Oldham is one of those hit-or-miss artists with many people, and chances are The Silt will have the same effect. The lead vocals of Ryan Driver will alienate many, with his cracked, wavering voice bordering on the unlistenable at times (the title track and Taking A Walk spring to mind).
Quibbles aside, there is much to admire on Cat’s Peak. The adventurous, experimental approach to music that first got The Silt noticed on the Canadian underground scene is all over the album.
To that effect, the album opens with the surprisingly funky Come Back To The Willow. A rumbling bass and wah-wah guitar is the last thing you were expecting to hear from The Silt, but the track works, not least because Driver nails a warm, soulful vocal.
The next track No Twig is more in keeping with the overall vibe of the album. The band hit a countryish groove that sounds alarmingly like Oldham aka Bonnie ‘Prince’ Billy‘s One With The Birds. It also marks the first instance of Driver’s alarmingly out-of-tune vocals. Now, this might fit in with the down-home on the porch shtick that resonates throughout the album, but really Driver is excruciatingly painful to listen to at times.

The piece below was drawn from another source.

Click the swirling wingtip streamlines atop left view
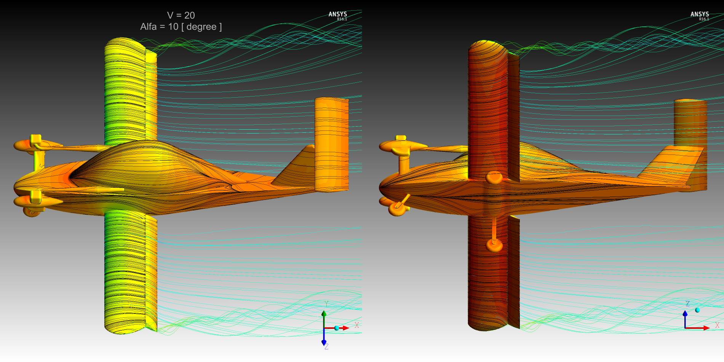This screenshot has width=724, height=362. coord(248,42)
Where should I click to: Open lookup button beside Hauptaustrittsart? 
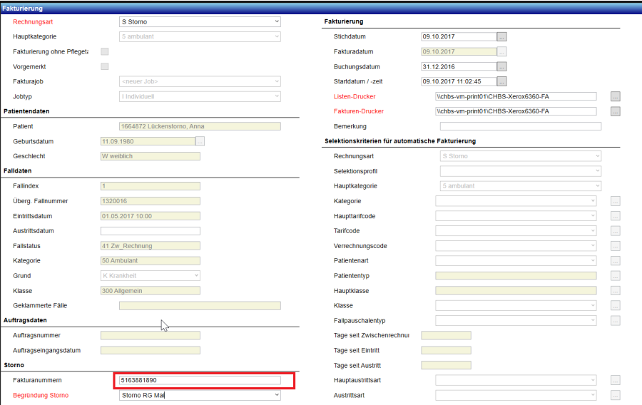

The dappled glory of Feathershine is one of the album’s high points, with some beautiful guitar playing and a shimmering rhythm track. Then the band get all experimental on our arses on the title track, ruining a perfectly lovely ballad by attempting to shake things up just a little bit too much.
That is the problem with Cat’s Peak. For every track like Two Eyes and Beautiful Shell, beautiful country acoustic numbers both, there is a Taking A Walk or a Twilight In The Morning, which border on atonal jazz for all their accessibility.
The album also scores with its rare forays into rock territory, notably on the Neil Young aping Sunlit Cloud. Bursting with primitive guitars and a driving rhythm section, the listener is left wishing the band had attempted more of the same.
The album closes on a positive note with a trio of fine songs. The spartan Lit features one of Driver’s more affecting vocal performances, while Ears In The Morning and the untitled closing track are two lovely ol’time folk ballads.
Cat’s Peak is an album to grow into over time, a fact that fans of Oldham will appreciate. The mournful, twilit atmosphere is best experienced after dark, with a glass in one hand and a tear-stained letter in the other.